_PAGE EXTRACT_
_ _ _

In Slauenwhite v. Keizer, Jean Slauenwhite was 81 years old in Dec. 15, 2004, when she was a passenger in a car driven by Erna Keizer, then 78.
Kaizer drove her vehicle off the road into a rock cliff, and Slauenwhite suffered a permanent loss of eyesight. Slauenwhite’s injury meant she was unable to return to her apartment at Musquodobit Harbour.
After a lengthy hospital stay, Slauenwhite moved into a nursing home. The province subsidized the costs of the nursing home.
The province claimed the nursing home subsidy from Kaizer’s insurer, citing the Health Services and Insurance Act of Nova Scotia (HSIA). The legislation was amended in 1992, allowing the province to charge an annual levy against the province’s motor vehicle insurers to collect health-related services resulting from motor vehicle accidents.
The court rejected the defendant insurer’s reference to an apparent exclusion contained in Subsection 18(10) of the HSIA.
Subsection 18(10) of the act reads: “This section applies except where personal injury has occurred as the result of a motor vehicle accident in which the person whose act or omission resulted in the personal injury is insured by a policy of third-party liability insurance on or after the date this subsection comes into force.”
The court noted this subsection was in direct contrast with Subsection 18(6), which states:
“Where a person whose act or omission resulted in personal injuries to another is insured by a liability insurer, the liability insurer shall pay to the Minister any amount referable to a claim of recovery of the cost of insured hospital services, benefits under the Insured Prescription Drug Plan, ambulance services to which the Province has made payment and insured professional services that would otherwise be paid to the insured person and payment of that amount to the Minister discharges the liability of the insurer to pay that amount to the insured person or to any person claiming under or on behalf of the insured person.”
Noting the apparent discrepancy between the two subsections, the court said the exemption in Subsection 18(10) must be interpreted in the context of the entire legislative scheme. The court goes on to note the legislation’s objective is clearly to impose liability on tortfeasors and their insurers to pay for health costs resulting from personal injuries caused by any wrongful or negligent act or omission, and does not exclude auto accidents.

_ _ _

_EXERCISE DATA_
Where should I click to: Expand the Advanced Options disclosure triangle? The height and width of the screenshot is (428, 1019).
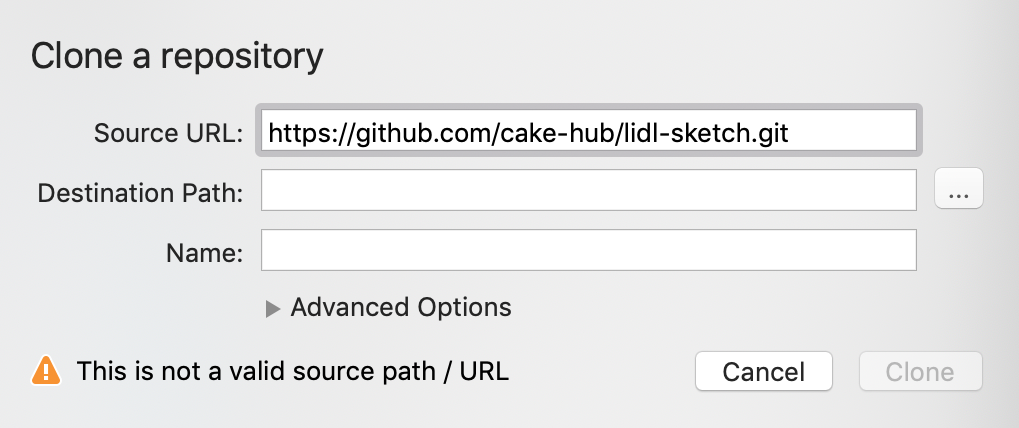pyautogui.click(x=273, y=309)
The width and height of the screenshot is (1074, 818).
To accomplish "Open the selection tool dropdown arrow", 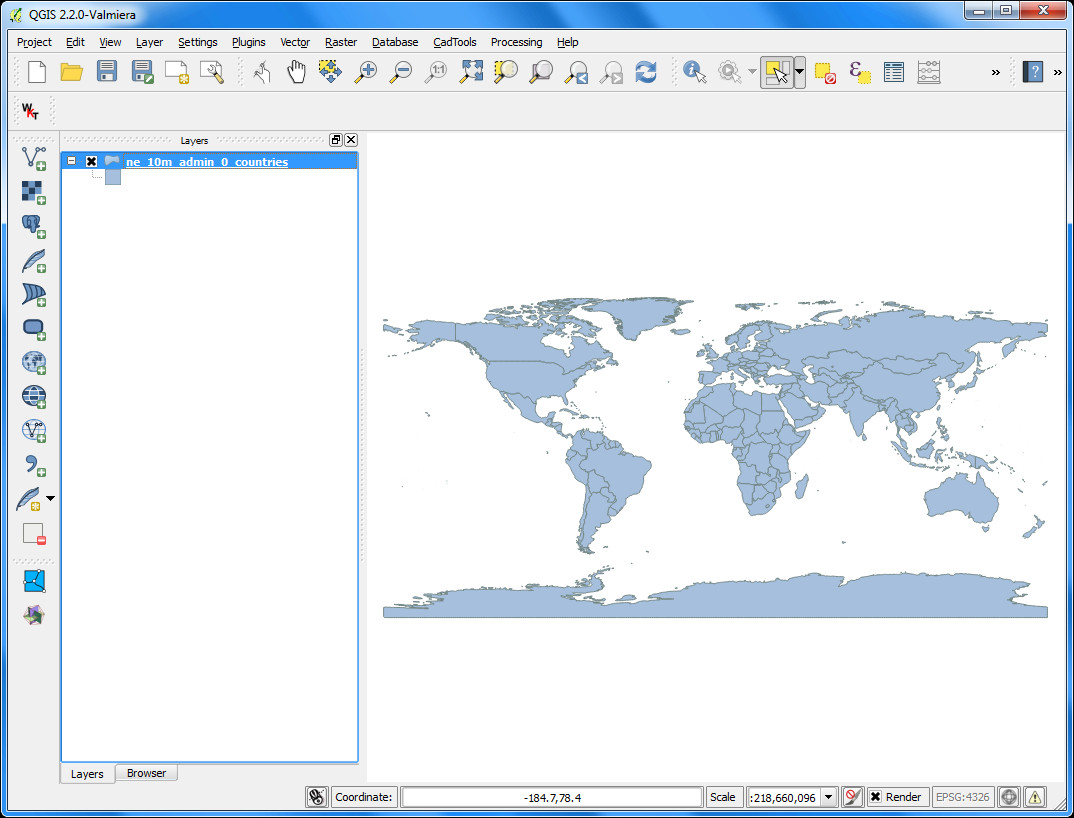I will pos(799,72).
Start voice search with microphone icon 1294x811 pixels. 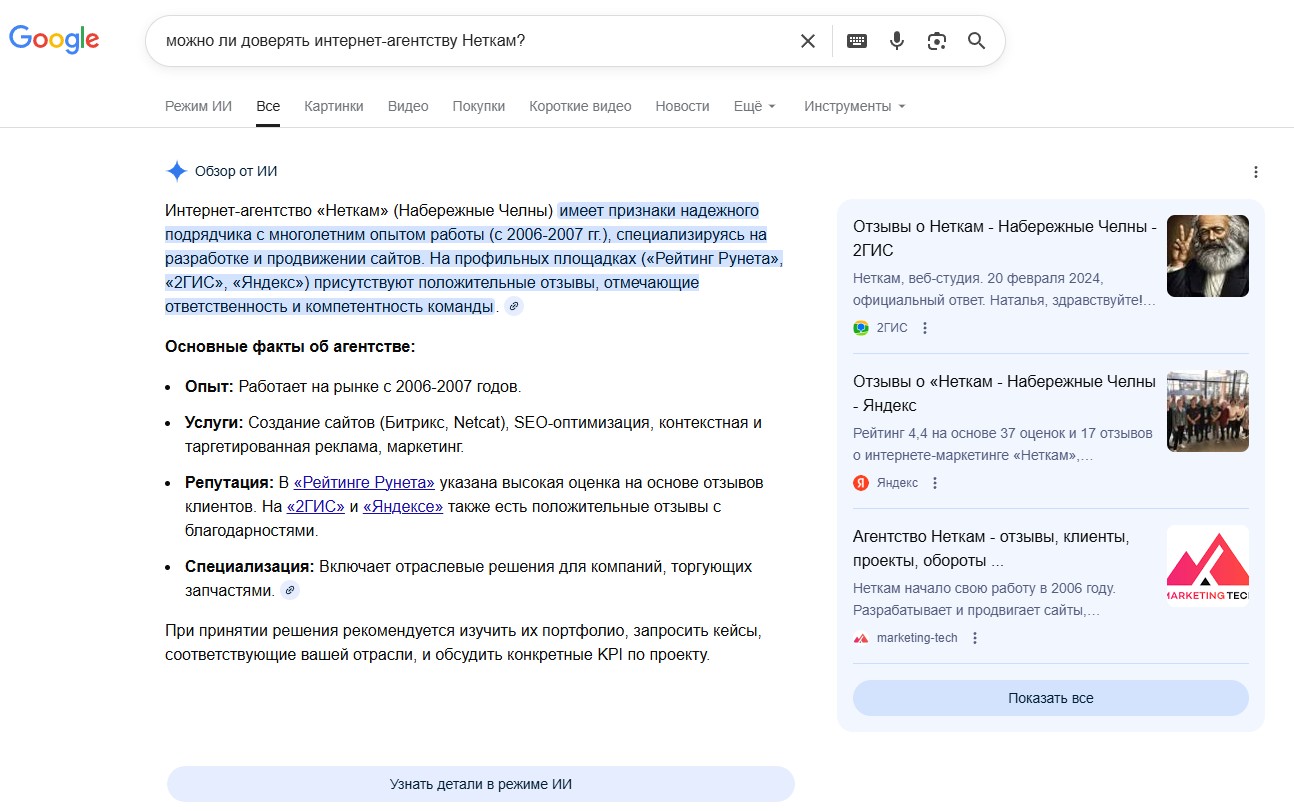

_ _ _

_APPLY WHAT YOU READ_
**1.** Translate this sentence from the case summary into Spanish: "After a lengthy hospital stay, Slauenwhite moved into a nursing home."
**2.** Using the case summary, decide whether each statement agrees with it. Answer yes or no for each and quote the words that decide it.
(a) Slauenwhite was 78 at the time of the accident.
(b) The province paid part of the nursing home costs.
(c) The court accepted the insurer's argument based on Subsection 18(10).

_RESPONSES PER TASK_
**1.** Después de una larga estancia en el hospital, Slauenwhite se mudó a una residencia de ancianos.

**2.**
(a) No: "Jean Slauenwhite was 81 years old"
(b) Yes: "The province subsidized the costs of the nursing home."
(c) No: "The court rejected the defendant insurer’s reference to an apparent exclusion contained in Subsection 18(10) of the HSIA."